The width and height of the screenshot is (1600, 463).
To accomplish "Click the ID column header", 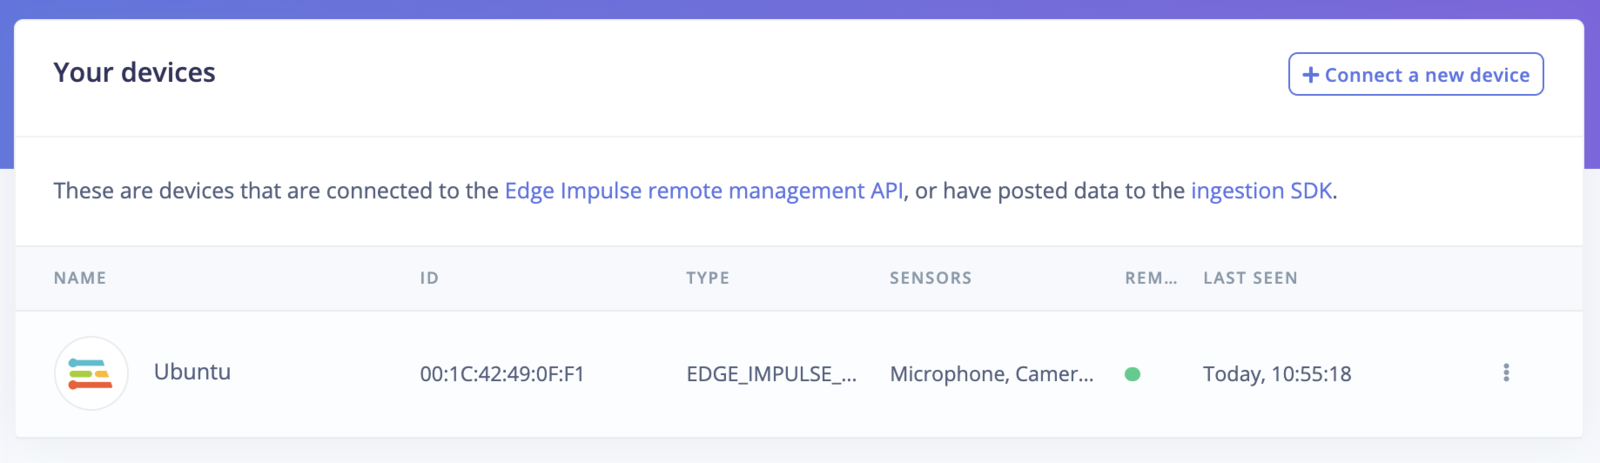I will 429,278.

--

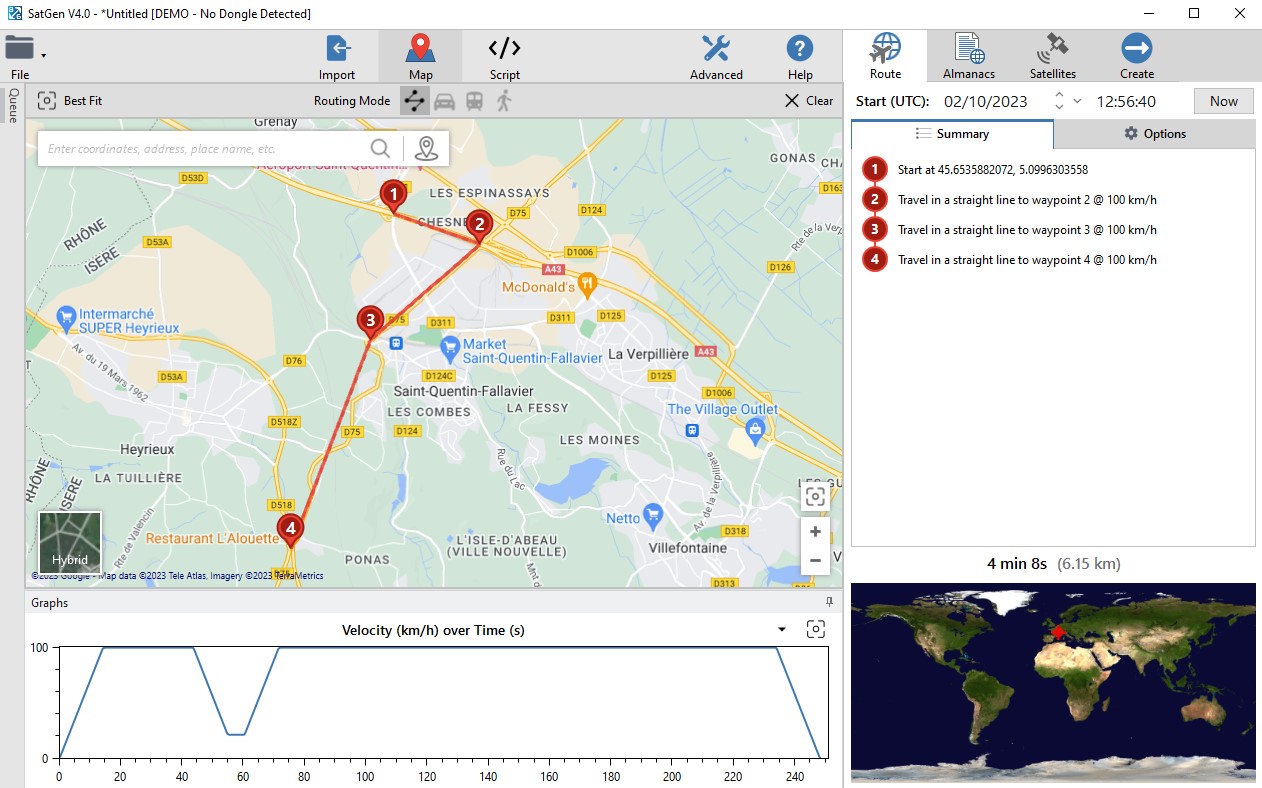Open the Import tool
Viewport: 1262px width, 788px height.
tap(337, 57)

*Description of the task*: Write out again the lines of the records starting at the line containing "Open the Import tool" and ending at the line containing "tap(337, 57)". Include only the text and leave out the pictures.

*Worked solution*:
Open the Import tool
Viewport: 1262px width, 788px height.
tap(337, 57)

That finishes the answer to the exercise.